Description
Authors: Sarah Stevens, Molly McPartland, Zdenka Bartosova, Johannes Völker, Martin Wagner
Abstract:
Plastics are chemically highly complex materials with more than 16 000 chemicals likely used or present in plastics. Of these, more than one quarter is known to be hazardous, while more than 10 000 lack basic data on identity, functionality, and toxicity. In addition, plastics contain impurities, reaction byproducts, or degradation products in even greater numbers, further contributing to the knowledge gap regarding the composition of finished plastic articles. Therefore, this study aimed to characterize the endocrine and metabolic disrupting activity of the chemical mixtures leaching from plastic food contact articles (FCAs) and to identify drivers of toxicity. FCAs made of seven commodity polymers were purchased from five high plastic-waste countries. Chemicals were extracted with methanol and migrated into food simulants according to EU regulation. Reporter gene assays for four nuclear receptors relevant to human health were used for screening the leachates. Liquid chromatography high-resolution mass spectrometry was used in the nontarget analysis. Effect-directed analysis (EDA) was conducted to identify toxicity-driving chemicals. Most FCAs leached chemicals that activate receptors of the metabolic and endocrine system with the pregnane x receptor as the predominant target of leaching chemicals.
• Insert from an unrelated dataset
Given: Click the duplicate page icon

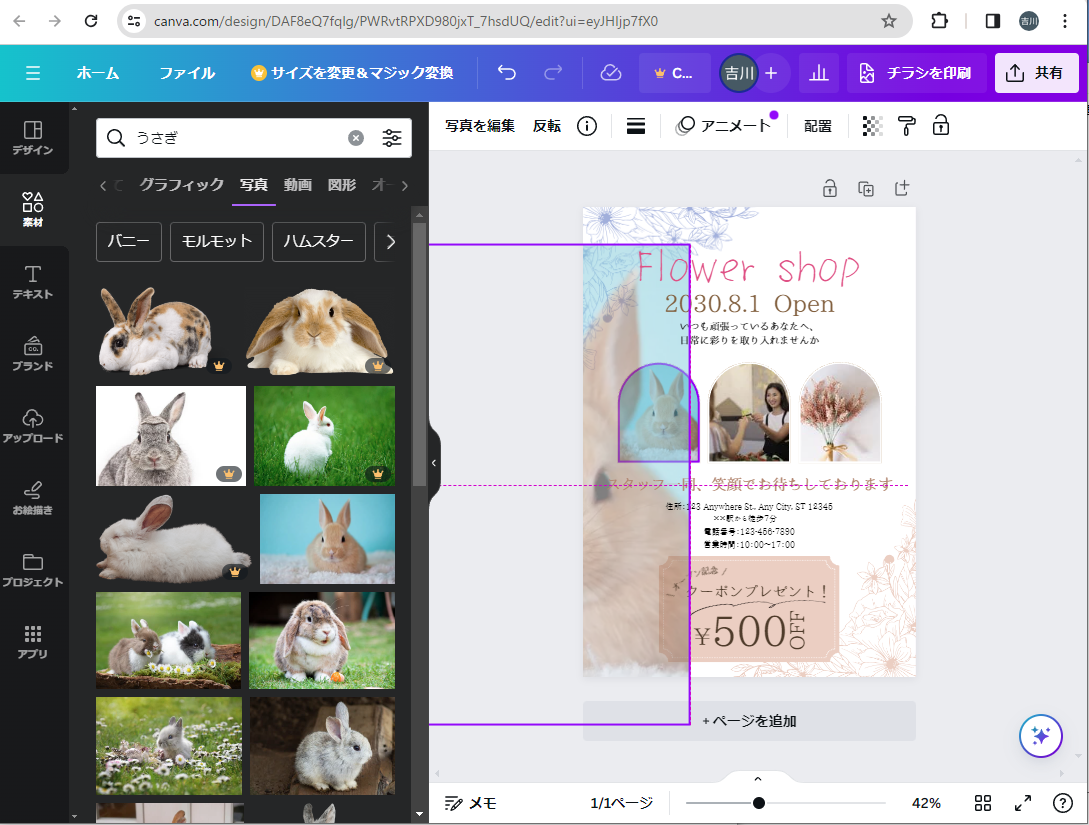Looking at the screenshot, I should click(x=866, y=188).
While chemicals leaching from FCAs made of all polymers interfered with at least one receptor, PPARγ and estrogenic activity were associated with specific polymers. The chemical fingerprints of the FCAs were diverse, with 8 to 10 631 chemical features detected in a single product. Twenty-four percent of the extractable chemicals features also leached into both food simulants, making human exposure to these more likely. Using EDA, we confirmed 2-ethylhexyl paraben as responsible for the estrogenic activity in a PVC migrate. The migration of endocrine and metabolic disrupting chemicals into food simulants indicates potential for human exposure and challenges the safety of current FCAs.